• [WHAT TO DO]
Among the entries below, tally each line containing "field"; respond with the total only.
___ RECORDS TO USE ___
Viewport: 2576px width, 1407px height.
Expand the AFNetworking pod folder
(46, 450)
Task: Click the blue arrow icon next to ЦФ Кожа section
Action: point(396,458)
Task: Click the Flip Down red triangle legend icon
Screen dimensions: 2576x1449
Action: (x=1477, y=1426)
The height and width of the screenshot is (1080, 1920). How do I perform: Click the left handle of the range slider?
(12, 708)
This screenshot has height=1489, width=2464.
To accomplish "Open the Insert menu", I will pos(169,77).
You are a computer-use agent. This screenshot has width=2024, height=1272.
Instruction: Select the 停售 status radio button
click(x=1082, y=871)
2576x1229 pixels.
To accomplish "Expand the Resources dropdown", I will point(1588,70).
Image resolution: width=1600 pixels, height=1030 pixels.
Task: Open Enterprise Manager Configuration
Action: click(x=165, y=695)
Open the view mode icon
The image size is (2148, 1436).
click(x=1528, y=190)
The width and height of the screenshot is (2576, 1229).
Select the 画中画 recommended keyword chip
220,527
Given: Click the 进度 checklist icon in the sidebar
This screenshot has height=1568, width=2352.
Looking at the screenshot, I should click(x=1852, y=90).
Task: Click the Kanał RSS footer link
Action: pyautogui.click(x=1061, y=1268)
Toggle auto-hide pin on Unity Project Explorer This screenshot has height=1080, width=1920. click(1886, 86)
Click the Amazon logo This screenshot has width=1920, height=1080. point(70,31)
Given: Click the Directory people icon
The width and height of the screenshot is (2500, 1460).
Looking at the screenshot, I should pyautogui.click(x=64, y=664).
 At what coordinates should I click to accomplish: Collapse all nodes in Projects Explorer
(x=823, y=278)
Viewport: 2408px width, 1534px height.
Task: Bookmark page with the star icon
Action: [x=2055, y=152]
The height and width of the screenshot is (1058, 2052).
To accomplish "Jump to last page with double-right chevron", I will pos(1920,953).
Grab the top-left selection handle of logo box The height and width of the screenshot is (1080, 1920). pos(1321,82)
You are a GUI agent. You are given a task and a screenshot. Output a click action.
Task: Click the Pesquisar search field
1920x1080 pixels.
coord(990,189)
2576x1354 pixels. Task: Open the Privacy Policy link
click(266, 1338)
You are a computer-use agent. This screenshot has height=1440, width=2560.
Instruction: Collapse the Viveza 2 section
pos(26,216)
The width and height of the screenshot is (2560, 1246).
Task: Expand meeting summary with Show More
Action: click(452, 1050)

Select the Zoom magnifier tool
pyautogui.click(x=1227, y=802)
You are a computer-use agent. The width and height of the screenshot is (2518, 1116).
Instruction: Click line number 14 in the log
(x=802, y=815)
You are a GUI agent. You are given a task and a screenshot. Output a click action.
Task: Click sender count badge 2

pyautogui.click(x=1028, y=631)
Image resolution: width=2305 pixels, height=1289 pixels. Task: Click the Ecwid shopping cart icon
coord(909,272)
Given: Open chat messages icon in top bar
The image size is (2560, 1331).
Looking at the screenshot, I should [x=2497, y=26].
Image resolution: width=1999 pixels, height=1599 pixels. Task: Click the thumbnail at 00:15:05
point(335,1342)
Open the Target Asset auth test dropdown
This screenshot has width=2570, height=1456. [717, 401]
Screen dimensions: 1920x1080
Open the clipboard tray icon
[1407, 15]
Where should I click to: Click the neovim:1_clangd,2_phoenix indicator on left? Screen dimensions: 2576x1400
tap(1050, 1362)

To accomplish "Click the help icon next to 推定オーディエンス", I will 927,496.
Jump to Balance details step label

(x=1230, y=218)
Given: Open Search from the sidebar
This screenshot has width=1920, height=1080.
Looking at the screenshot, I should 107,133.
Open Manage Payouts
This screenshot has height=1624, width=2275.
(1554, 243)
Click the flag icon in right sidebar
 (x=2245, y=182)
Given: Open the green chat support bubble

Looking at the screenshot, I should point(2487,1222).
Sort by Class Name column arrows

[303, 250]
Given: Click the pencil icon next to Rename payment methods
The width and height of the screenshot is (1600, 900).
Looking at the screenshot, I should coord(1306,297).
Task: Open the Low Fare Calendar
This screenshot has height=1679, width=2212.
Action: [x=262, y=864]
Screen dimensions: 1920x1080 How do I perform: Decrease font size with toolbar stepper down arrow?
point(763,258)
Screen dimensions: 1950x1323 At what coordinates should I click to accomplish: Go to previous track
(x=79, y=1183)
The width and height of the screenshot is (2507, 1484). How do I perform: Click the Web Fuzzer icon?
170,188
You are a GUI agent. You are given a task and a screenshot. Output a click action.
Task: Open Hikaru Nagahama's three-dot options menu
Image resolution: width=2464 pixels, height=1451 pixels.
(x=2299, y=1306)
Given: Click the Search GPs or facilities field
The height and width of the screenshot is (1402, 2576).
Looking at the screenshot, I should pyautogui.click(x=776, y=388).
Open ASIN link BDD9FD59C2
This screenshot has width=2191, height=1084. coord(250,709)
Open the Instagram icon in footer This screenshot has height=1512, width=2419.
___
• [EXERCISE RESPONSE]
2